ARTICLE ::
┄┄┄┄┄┄┄┄┄┄
= Francis Knollys (MP, died 1754) =

British Tory politician (c. 1697–1754)

Francis Knollys (c. 1697–1754) of Thame, Oxfordshire. and Lower Winchendon, Buckinghamshire was a British Tory politician who sat in the House of Commons from 1722 to 1734.

Knollys was the eldest son of Francis Knollys, MP of Lower Winchendon and his wife Elizabeth Striblehill, daughter of John Striblehill of Thame, Oxfordshire. He succeeded his father at the age of 4 in 1701. He was educated at Thame Grammar School and matriculated at Hart Hall, Oxford on 7 April 1714, aged 16.
┄┄┄┄┄┄┄┄┄┄
DATA EXTRACT ::
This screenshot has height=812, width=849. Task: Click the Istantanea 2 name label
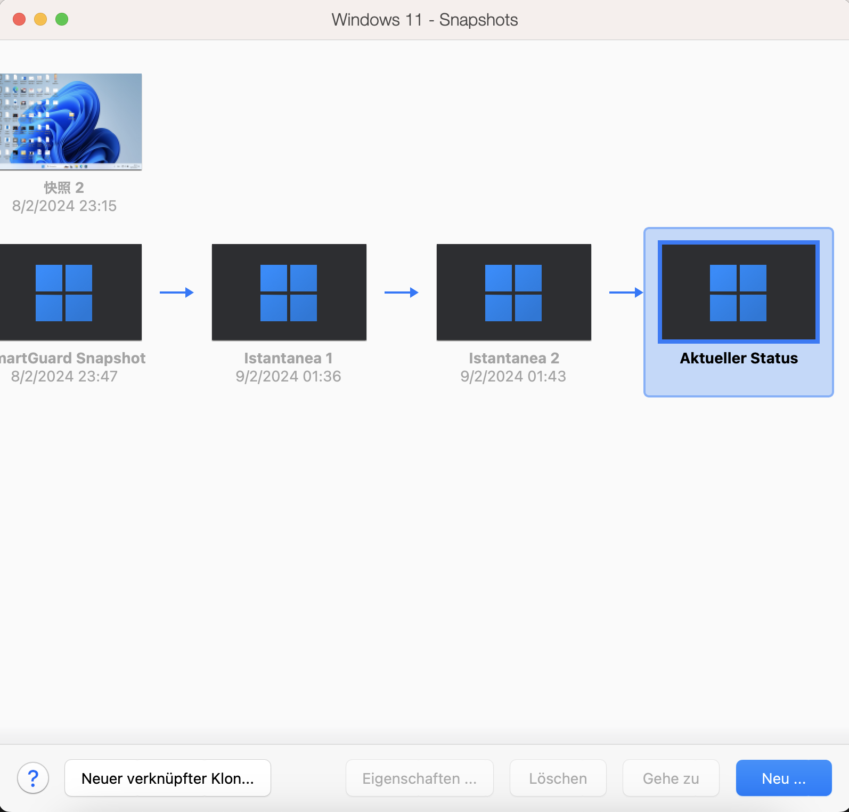coord(513,358)

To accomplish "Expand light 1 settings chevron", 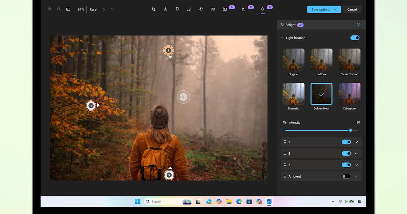I will 356,142.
┄┄┄┄┄┄┄┄┄┄
THINGS TO DO ::
- A) In the Francis Knollys article, where did Knollys matriculate on 7 April 1714?
- B) Retype the Francis Knollys article from "British Tory politician (c." to "1722 to 1734.".

RESPONSES BY TASK ::
- A) Hart Hall, Oxford.

- B)
British Tory politician (c. 1697–1754)

Francis Knollys (c. 1697–1754) of Thame, Oxfordshire. and Lower Winchendon, Buckinghamshire was a British Tory politician who sat in the House of Commons from 1722 to 1734.